▶ Stored records
----
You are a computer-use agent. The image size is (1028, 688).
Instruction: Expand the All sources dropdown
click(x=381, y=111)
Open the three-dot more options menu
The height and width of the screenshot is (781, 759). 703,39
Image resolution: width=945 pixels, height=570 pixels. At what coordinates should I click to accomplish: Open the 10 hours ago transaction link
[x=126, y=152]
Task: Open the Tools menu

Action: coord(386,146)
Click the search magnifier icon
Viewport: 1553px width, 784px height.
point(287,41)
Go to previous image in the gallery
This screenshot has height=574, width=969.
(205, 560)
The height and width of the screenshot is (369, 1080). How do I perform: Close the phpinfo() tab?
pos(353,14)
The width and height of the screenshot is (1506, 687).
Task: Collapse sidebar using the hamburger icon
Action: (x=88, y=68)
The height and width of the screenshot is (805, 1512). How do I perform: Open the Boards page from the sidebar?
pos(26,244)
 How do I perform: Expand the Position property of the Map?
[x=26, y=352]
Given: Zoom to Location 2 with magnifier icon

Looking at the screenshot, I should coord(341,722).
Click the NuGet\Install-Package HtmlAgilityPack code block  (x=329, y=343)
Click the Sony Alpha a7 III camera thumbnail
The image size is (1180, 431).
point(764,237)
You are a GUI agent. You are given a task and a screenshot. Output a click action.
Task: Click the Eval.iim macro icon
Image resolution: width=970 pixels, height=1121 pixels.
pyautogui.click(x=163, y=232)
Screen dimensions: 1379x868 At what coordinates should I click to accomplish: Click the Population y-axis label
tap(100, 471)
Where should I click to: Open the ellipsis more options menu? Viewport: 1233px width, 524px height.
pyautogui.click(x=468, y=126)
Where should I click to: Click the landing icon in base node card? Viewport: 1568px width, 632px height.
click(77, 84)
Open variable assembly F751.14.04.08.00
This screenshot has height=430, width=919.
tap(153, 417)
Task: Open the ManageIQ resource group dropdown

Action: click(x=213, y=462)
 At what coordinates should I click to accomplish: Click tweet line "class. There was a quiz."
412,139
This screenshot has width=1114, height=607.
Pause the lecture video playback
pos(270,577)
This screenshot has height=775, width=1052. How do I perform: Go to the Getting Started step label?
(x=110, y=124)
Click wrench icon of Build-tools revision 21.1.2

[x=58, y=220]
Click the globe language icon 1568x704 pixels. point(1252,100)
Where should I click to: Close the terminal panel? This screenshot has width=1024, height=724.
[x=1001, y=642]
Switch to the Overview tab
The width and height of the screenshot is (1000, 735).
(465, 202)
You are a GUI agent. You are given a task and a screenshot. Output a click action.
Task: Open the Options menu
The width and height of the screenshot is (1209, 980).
----
▶ Problem to work on
When you reach this point, go back and write out each record above exactly.

▶ Exercise answer
You are a computer-use agent. The image size is (1028, 688).
Instruction: Expand the All sources dropdown
click(x=381, y=111)
Open the three-dot more options menu
The height and width of the screenshot is (781, 759). 703,39
Image resolution: width=945 pixels, height=570 pixels. At what coordinates should I click to accomplish: Open the 10 hours ago transaction link
[x=126, y=152]
Task: Open the Tools menu

Action: coord(386,146)
Click the search magnifier icon
Viewport: 1553px width, 784px height.
point(287,41)
Go to previous image in the gallery
This screenshot has height=574, width=969.
(205, 560)
The height and width of the screenshot is (369, 1080). How do I perform: Close the phpinfo() tab?
pos(353,14)
The width and height of the screenshot is (1506, 687).
Task: Collapse sidebar using the hamburger icon
Action: (x=88, y=68)
The height and width of the screenshot is (805, 1512). How do I perform: Open the Boards page from the sidebar?
pos(26,244)
 How do I perform: Expand the Position property of the Map?
[x=26, y=352]
Given: Zoom to Location 2 with magnifier icon

Looking at the screenshot, I should coord(341,722).
Click the NuGet\Install-Package HtmlAgilityPack code block  (x=329, y=343)
Click the Sony Alpha a7 III camera thumbnail
The image size is (1180, 431).
point(764,237)
You are a GUI agent. You are given a task and a screenshot. Output a click action.
Task: Click the Eval.iim macro icon
Image resolution: width=970 pixels, height=1121 pixels.
pyautogui.click(x=163, y=232)
Screen dimensions: 1379x868 At what coordinates should I click to accomplish: Click the Population y-axis label
tap(100, 471)
Where should I click to: Open the ellipsis more options menu? Viewport: 1233px width, 524px height.
pyautogui.click(x=468, y=126)
Where should I click to: Click the landing icon in base node card? Viewport: 1568px width, 632px height.
click(77, 84)
Open variable assembly F751.14.04.08.00
This screenshot has height=430, width=919.
tap(153, 417)
Task: Open the ManageIQ resource group dropdown

Action: click(x=213, y=462)
 At what coordinates should I click to accomplish: Click tweet line "class. There was a quiz."
412,139
This screenshot has width=1114, height=607.
Pause the lecture video playback
pos(270,577)
This screenshot has height=775, width=1052. How do I perform: Go to the Getting Started step label?
(x=110, y=124)
Click wrench icon of Build-tools revision 21.1.2

[x=58, y=220]
Click the globe language icon 1568x704 pixels. point(1252,100)
Where should I click to: Close the terminal panel? This screenshot has width=1024, height=724.
[x=1001, y=642]
Switch to the Overview tab
The width and height of the screenshot is (1000, 735).
(465, 202)
You are a GUI agent. You are given a task and a screenshot. Output a click action.
Task: Open the Options menu
The width and height of the screenshot is (1209, 980).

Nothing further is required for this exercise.